I think this is too generalized because you will always find an exception for such suggestions. Indeed, if you look at modern processors, you will find more exceptions than processors that follow this rule.

Indeed, for "simple" processors, such as 6800 or 6502, the instruction itself has one addressing mode:

 lda $3A 

... for example, uses the "zero page" or "direct" addressing mode.

Other processors really definitely had two different addressing modes in the same instruction. For example, the instruction "move" 68000:

 move.w ($123).w, (a3, $4567) 

For x86 CPU it is even harder to say:

In 6800, a command that can be compared with mov al, bl is called tba (without arguments), and mov al, [0x123] is lda $123 .

So, you could argue that mov al, bl is an instruction without an argument (the addressing mode is implied - since the instruction is written as movblal without any operands to other CPUs), and mov al, [0x123] is an instruction with one address argument memory (absolute addressing mode - because the command is written as ldal 0x123 with one operand to other CPUs).
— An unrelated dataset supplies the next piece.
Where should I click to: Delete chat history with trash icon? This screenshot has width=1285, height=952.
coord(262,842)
(The only instructions from the original 8086 that don't let you argue seem to be those with address modes m8, imm8 and m16, imm16 , such as mov word ptr [123], 567 or add byte ptr [123], 45 )

Of course, you can also claim that the mov instruction and that al and bl are two arguments to the mov al, bl command.

Thus, it depends on your argument if the command mov al, bl is an instruction with the addressing mode "implied" (= without operands) or "register for registration".